■ Information provided:
* start *
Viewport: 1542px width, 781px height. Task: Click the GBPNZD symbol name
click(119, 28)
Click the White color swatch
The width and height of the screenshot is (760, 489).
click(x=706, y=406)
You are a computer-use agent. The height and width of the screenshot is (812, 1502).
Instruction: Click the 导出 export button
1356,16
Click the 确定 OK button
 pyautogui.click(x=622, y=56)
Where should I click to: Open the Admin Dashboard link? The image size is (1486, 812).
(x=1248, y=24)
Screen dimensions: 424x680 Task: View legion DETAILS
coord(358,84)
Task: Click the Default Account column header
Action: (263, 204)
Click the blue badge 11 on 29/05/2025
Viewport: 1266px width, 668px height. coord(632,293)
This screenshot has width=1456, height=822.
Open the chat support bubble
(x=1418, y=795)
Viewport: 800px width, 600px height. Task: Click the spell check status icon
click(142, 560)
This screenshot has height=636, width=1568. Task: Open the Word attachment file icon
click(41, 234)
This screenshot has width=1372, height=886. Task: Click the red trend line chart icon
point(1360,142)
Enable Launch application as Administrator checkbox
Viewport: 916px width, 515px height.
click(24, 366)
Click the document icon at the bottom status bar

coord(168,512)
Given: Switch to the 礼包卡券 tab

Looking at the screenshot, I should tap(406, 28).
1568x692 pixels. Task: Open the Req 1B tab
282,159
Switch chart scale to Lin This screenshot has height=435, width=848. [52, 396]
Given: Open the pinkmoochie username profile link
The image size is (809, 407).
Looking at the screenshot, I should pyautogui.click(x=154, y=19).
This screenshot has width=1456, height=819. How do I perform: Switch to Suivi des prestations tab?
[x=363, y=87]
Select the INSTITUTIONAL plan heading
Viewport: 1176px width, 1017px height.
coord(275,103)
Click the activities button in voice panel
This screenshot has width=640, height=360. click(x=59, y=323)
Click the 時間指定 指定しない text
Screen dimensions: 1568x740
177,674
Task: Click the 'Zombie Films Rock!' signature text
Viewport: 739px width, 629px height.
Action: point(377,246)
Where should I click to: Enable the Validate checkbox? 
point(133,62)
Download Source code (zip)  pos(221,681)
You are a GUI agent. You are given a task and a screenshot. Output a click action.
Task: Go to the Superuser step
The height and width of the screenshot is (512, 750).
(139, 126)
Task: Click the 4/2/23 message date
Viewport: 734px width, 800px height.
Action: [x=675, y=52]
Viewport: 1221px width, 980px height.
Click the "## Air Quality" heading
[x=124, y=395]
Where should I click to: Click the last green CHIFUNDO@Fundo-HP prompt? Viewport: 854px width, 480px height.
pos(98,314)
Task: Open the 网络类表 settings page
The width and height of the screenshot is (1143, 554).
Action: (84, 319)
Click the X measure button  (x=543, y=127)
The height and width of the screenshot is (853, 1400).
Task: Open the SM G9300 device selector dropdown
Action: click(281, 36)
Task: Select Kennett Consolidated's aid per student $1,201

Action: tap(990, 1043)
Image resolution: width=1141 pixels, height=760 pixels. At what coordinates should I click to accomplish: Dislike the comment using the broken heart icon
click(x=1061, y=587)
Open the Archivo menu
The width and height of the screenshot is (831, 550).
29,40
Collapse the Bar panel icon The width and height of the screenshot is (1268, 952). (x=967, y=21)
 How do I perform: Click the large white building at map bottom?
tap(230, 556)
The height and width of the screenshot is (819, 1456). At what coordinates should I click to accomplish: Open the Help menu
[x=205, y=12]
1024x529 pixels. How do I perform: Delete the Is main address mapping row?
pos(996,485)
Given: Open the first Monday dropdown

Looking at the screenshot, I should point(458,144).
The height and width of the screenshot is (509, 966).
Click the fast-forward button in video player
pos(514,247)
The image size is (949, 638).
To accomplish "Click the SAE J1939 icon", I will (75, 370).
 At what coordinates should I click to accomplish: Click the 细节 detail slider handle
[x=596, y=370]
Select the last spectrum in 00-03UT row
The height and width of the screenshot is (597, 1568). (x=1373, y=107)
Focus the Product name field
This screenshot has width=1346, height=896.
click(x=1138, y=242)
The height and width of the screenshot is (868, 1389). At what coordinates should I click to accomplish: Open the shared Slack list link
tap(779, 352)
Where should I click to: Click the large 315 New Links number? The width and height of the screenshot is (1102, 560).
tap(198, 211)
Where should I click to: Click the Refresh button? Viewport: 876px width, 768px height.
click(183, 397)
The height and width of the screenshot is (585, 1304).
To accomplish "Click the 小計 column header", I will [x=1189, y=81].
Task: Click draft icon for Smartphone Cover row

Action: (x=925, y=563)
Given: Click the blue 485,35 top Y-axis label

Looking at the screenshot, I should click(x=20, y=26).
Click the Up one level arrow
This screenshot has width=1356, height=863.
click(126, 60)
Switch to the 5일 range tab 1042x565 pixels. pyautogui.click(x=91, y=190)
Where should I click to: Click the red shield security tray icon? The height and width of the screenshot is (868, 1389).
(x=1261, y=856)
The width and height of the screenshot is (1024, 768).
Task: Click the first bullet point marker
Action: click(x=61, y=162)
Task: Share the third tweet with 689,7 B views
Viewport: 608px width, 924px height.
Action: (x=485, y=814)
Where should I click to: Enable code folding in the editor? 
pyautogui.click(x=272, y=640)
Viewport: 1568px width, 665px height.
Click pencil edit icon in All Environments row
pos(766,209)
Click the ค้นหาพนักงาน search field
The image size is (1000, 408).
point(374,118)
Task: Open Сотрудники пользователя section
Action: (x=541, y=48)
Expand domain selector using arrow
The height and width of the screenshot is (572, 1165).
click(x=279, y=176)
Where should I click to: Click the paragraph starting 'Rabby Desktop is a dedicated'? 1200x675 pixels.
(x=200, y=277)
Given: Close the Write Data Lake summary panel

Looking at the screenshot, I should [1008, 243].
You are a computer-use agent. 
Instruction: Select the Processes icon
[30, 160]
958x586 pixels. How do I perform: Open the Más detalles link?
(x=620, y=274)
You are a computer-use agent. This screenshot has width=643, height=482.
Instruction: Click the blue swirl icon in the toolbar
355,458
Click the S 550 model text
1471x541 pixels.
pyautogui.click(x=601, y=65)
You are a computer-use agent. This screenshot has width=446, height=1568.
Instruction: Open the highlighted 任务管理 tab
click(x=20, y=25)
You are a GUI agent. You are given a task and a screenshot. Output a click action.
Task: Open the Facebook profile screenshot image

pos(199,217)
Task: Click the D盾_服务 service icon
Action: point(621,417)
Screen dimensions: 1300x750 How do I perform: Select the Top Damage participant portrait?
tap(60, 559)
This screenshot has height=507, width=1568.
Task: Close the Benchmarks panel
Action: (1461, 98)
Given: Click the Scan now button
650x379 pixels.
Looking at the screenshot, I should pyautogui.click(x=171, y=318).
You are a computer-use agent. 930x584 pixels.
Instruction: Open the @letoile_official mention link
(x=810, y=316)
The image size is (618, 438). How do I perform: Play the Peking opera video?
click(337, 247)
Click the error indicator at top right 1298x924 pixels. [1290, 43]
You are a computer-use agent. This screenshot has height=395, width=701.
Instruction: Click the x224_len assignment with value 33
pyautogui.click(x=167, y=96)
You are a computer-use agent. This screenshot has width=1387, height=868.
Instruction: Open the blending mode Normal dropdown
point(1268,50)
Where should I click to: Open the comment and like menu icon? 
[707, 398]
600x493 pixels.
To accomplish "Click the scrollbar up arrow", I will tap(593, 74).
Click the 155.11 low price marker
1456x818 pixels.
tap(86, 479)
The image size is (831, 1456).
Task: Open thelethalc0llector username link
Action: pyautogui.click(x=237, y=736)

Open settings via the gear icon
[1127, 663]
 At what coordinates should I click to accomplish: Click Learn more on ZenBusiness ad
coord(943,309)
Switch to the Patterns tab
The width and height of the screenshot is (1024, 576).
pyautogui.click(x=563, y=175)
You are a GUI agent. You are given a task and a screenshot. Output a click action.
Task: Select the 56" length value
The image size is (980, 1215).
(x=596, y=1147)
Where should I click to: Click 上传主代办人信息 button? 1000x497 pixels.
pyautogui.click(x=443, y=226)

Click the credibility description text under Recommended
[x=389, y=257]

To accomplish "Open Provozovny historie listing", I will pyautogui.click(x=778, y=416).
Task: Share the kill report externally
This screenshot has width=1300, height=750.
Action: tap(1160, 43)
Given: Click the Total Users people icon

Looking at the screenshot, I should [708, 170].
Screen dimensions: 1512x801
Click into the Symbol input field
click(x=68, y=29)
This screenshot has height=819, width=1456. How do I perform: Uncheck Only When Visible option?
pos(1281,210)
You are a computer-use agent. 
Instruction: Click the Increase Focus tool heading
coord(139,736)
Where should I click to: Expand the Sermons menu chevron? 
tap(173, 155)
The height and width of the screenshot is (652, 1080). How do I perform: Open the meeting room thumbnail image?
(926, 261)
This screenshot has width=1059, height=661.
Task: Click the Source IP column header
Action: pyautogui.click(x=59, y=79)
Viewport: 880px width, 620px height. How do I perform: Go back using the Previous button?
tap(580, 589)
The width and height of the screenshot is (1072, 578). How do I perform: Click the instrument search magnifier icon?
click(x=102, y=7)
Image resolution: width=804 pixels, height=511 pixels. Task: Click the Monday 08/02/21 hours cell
* end *
■ The exercise: Copy out every line of the items above, word for word, from the line containing "How do I perform: Click the large" down to the line containing "[x=596, y=370]", both of those lines included.

■ Exercise result:
 How do I perform: Click the large white building at map bottom?
tap(230, 556)
The height and width of the screenshot is (819, 1456). At what coordinates should I click to accomplish: Open the Help menu
[x=205, y=12]
1024x529 pixels. How do I perform: Delete the Is main address mapping row?
pos(996,485)
Given: Open the first Monday dropdown

Looking at the screenshot, I should point(458,144).
The height and width of the screenshot is (509, 966).
Click the fast-forward button in video player
pos(514,247)
The image size is (949, 638).
To accomplish "Click the SAE J1939 icon", I will (75, 370).
 At what coordinates should I click to accomplish: Click the 细节 detail slider handle
[x=596, y=370]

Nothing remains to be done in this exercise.